FIG. 2 is a schematic top view of the embodiment of the apparatus 100 shown in FIG. 1. The top side of the apparatus 100 further includes a display screen 125 such as an LCD monitor. The display screen also preferably functions as a touch screen user interface. However, in other embodiments, the apparatus can include a separate user interface. The display screen 125 receives processed data from the other components of the apparatus and displays the data to the user. The processor is configured to provide menu options for display of various environmental health regulations which are uploaded to the onboard memory periodically or access externally. The top side of the apparatus is also equipped with water sensor and analyzers 130. The water sensors and analyzers 130 can receive a sample of water (either drinking water or raw water) from a local environment and can assess the water in real time to produce analysis & measurements of essential water parameters such as, but not limited to: Total Dissolved Solids (TDS); free Chlorine; Redox Potential; pH; Nitrate levels (such as NO₃—N(N)); Turbidity (T); VOCs; and Electrical Conductivity (EC). To perform these measurements, the water sensors and analyzers comprise a suite of different types of detectors that includes but is not limited to a water quality sensor, a pH sensor, oxygen sensor, or a chemical sensor that detects a specific substance, chemical, or element, such as mercury, iron, or lead, etc.

In FIG. 3, which is a schematic side view of the embodiment of the apparatus 100 shown in FIGS. 1 and 2, an additional thermometer 140 is included. This thermometer differs from the infrared thermometer 110 in that it is a probe that is used to take temperature measurements via direct physical contact, rather than be receiving black body radiation. In one example, the probe thermometer 140 can comprise a pointed metal arm that can be inserted into objects, such as food items, to gathers information on the internal temperature of the object or specific parts thereof. The probe thermometer can include a dedicated digital read-out to display the measured temperature.

The on-board processor is configured to receive data from the various sensors and detector of the apparatus and to compare received data regarding environmental parameters against preset environmental health parameter thresholds. Before taking a measurement, the user can enter information via the display screen/user interface which can present a menu of options for taking measurements. For example, if the user wishes to measure ambient temperature in a location, a temperature measurement option can be selected from the menu. Thereafter, once the measurement is taken, the measurement can then be automatically compared with a preset temperature threshold.

The onboard processor is also configured to execute one or more artificial intelligence and/or machine learning algorithms referred to herein generally and collectively as an “AI program,” which comprise code that is included in but distinct from the AI component 105 of FIG. 1. The AI program takes as input images taken from the camera 106, the laser distance sensor 120 (possibly the sound sensor as well) and a GPS sensor and performs object and environment identification using the received information. As one illustrative example, if the user of the apparatus is in a home kitchen environment, and the images are distance measurements are acquired within this environment, the AI program can identify the kitchen environment from the shape of the objects and other layout information. Furthermore, the AI program can identify specific elements of the kitchen environment such as ovens, refrigerators, sinks, etc. This information can be recording in coordination with GPS information. Accordingly, when a measurement is taken at an object such as a refrigerator, the AI program can identify the target object as a refrigerator.

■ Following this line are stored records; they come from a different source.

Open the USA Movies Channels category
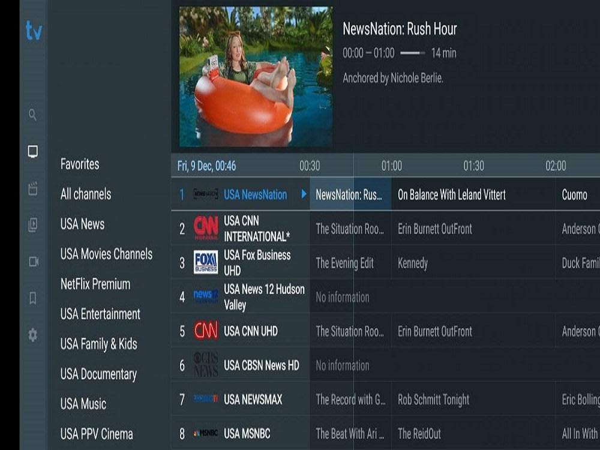This screenshot has height=450, width=600. pyautogui.click(x=106, y=254)
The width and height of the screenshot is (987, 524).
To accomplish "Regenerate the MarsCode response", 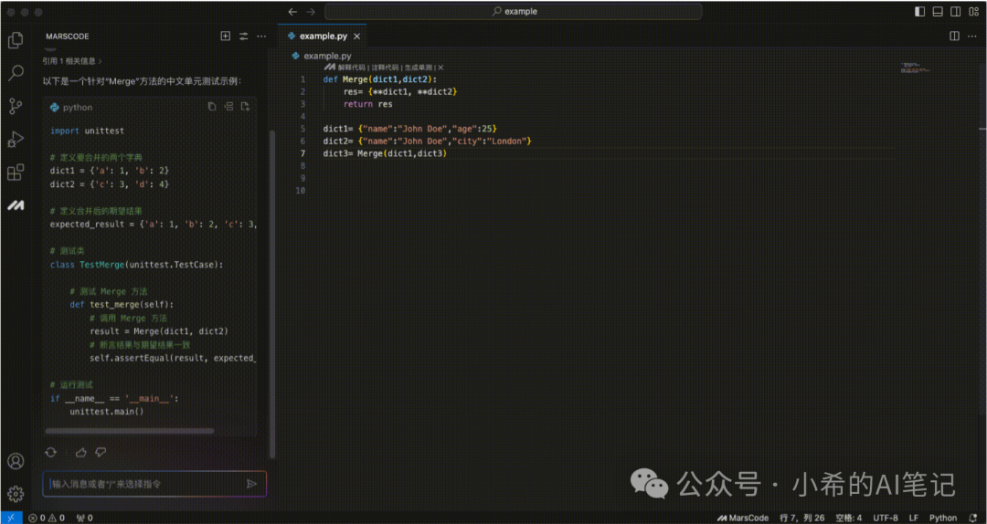I will (x=50, y=452).
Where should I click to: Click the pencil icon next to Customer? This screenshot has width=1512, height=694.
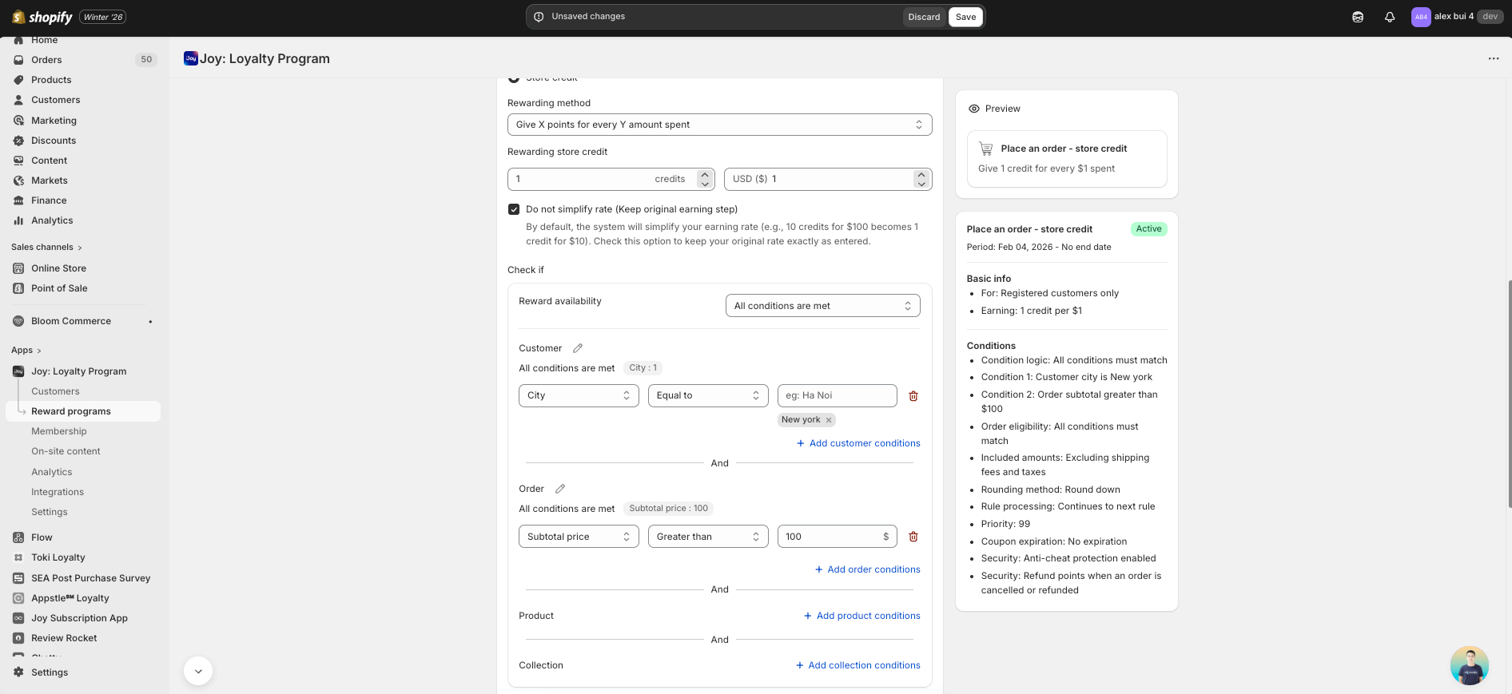pos(578,348)
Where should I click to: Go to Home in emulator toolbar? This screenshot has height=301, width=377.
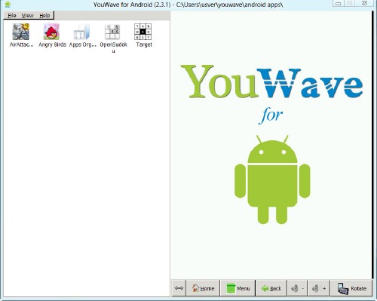coord(203,288)
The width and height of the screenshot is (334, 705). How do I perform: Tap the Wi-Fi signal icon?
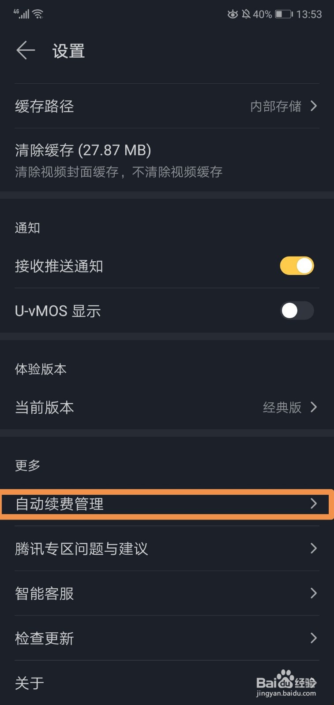pyautogui.click(x=38, y=14)
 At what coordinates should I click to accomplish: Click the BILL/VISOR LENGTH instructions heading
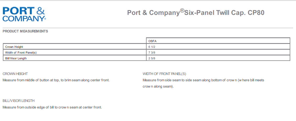click(x=19, y=101)
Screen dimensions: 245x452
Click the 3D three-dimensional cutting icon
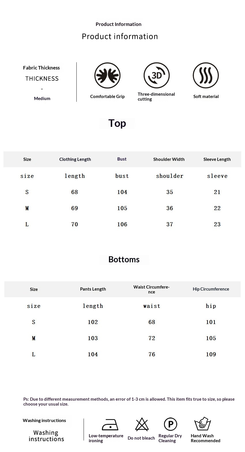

Data obtained from the laser distance sensor is used to assess whether the apparatus is at a correct distance to acquire an infrared temperature measurement. Feedback is provided to the user via an alert (visual and/or sound) if the current distance between the apparatus and the refrigerator is not within a target range. If a measurement is taken within the correct prescribed distance range, the AI program compares the measured temperature value with operational thresholds for the refrigerator. If a threshold has been exceeded, the AI program provides an alert and additional feedback. Moreover, the onboard algorithms can guide users regarding a prescribed order of taking specific measurements (if applicable) and can prevent (not allow) measurements being taken out of order. The guiding capability enables non-environmental health professionals to take measurements that would otherwise need to be performed by experienced professionals. The apparatus can also have a deep learning capability to recommend specific actions based on user behaviors, data accuracy, and measurement anomaly. This may include the recommendation of doing recalibration to one of the onboard sensors, restart the device, replace one of the deployed hardware pieces, update installed software program, and retry a measurement. This deep learning function will be ruing in the cloud server side benefiting from the stored historical time-series data for the same device/sensor/location/surveyor.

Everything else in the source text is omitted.